Higher Living Reflections

My Barbaric Yawp

The spotted hawk swoops by and accuses me—he complains of my gab and my loitering. / I too am not a bit tamed—I too am untranslatable; / I sound my barbaric yawp over the roofs of the world. Walt Whitman, Song of Myself, Verse 52

The visual and auditory imageries arouse and astound the senses—spotted, hawk, swoop, complain, gab, loiter—enlivening the feeling of being ecstatically alive, acutely attuned to the sights and sounds of life.

Then, I am not a bit tamed. I am untranslatable. The statements give pause before inviting us to soar with the hawk screeching our “barbaric yawps,” not at some immeasurable altitude but near to earth, within hearing range just above rooftops.

When one pursues her path in her time in her way, she proclaims she has chosen to no longer be a mere aspect of the prescribed whole, but, rather, a solitary spirit soaring to the stratosphere of her potential.

Her yawp might be boisterous—I am woman, hear me roar—and barbaric: uncontained, uncivilized, and unnerving to those gripped in the grasp of their fears. But, instead, her yawp could be as subtly sublime as a poet’s words, profound, soft, muted, and dignified; but, nevertheless, pronounced in such a way that it reverberates and draws attention. The difference between a cascading cataract and still waters running deep. They’re both good.

You choose. It’s your song, the song of your soul, so play the medley the way you want.
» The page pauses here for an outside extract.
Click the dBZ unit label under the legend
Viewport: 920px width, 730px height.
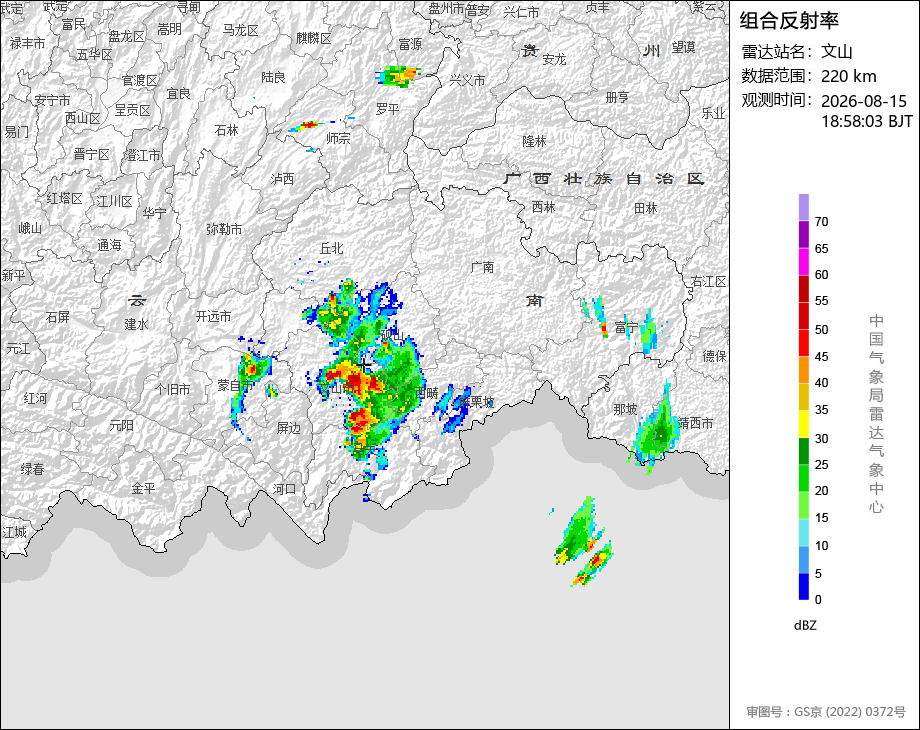(805, 626)
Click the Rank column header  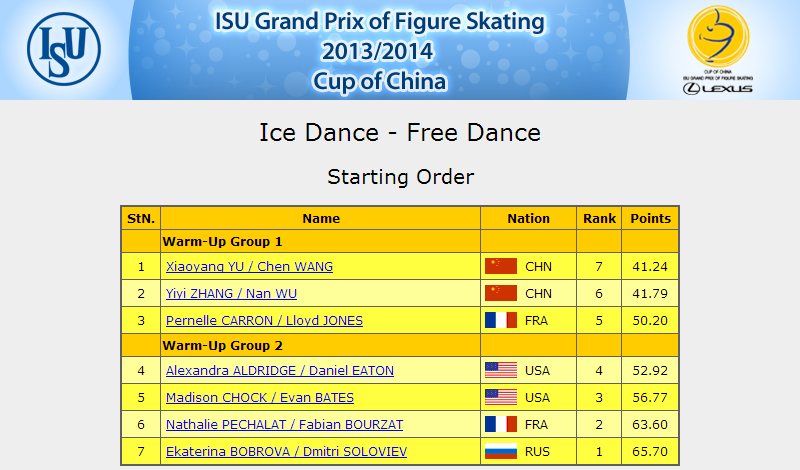tap(599, 218)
Imagine you are a soul anticipating your birth and mapping out your prospective life. What would it look like? Would it be filled with nothing but sunshine, roses, fluffy powder on a bluebird day for skiing, and assorted other softness? Would it be harsh, filled with trauma, negativity, abuse, contusions of the psyche? Would it have a balance between challenge and fulfillment? If so, what would be the challenges; what would be the fulfillment? Would it…?
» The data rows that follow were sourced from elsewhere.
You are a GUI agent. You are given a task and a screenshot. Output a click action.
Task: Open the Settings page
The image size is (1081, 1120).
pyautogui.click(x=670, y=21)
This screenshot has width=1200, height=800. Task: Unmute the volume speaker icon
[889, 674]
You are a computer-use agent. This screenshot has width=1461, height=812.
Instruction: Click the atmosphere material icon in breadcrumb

Meditate on that. The potentials are infinite and only you can plot that for your life. Journal on all of it and then put a lid on it. Let it stew, marinate. After having given it time and space, revisit it. Reconsider every thought. Touch up where necessary. Finally, compare it to the life you have led or, perhaps, continue to lead.

It’s not farfetched to consider the life you describe in your journal was the one you had anticipated before your birth. The song of your soul.

Work on the premise that it is. Are you satisfied with the way your life has played, is playing out? If so, good for you. You’re likely, though, in a tiny minority, for most choose not to follow their bliss, but opt, instead, to ignore or sacrifice it in the name of some ostensibly higher, more noble duty.

Are you disappointed with your life’s course, the choices you made? Frustrated at the way how your life seems to have lived you, as if controlled by some unintelligible forces, rather than you living it? Is your head filled with regrets and “what ifs,” as in “What if I had chosen to…?”

If so, you might be looking at a future filled with regrets and self-recrimination, which would be a pretty sad one.

Perhaps begin anew. First, recall the memory of your soul’s song. Hum a few bars. You might be off key, but that’s okay. Keep practicing. That’s what voice coaches are for. In this case, your coach might be a counselor, therapist, or confidante. Work with him or her as you would a voice coach. Up and down the scale. Then, practice, practice, practice each day it until you’re in tune. You will be astounded at the beautiful aria that bursts forth as you soar above the rooftops of the world.

You Might Also Like

2 Comments

  • Reply
    Melanie Mulhall
    January 18, 2018 at 3:21 pm

    So beautifully said, my friend, that I have nothing to add.

  • Reply
    Catherine Spader
    January 18, 2018 at 5:21 pm

    Coming to grips with fallibility is tough, especially because I was raised to believe that mistakes and poor choices are for other people–foolish people–and that I was better than that. In the end, I rebelled and stubbornly made many mistakes and dangerous choices, suffering toxic amounts of shame and guilt because of it. It has taken a lifetime to learn to release myself from the dark grip of unrealistic expectations and destructive emotional fallout of failure. Everything I have done has lead to the person I am today, and that, I refuse to regret.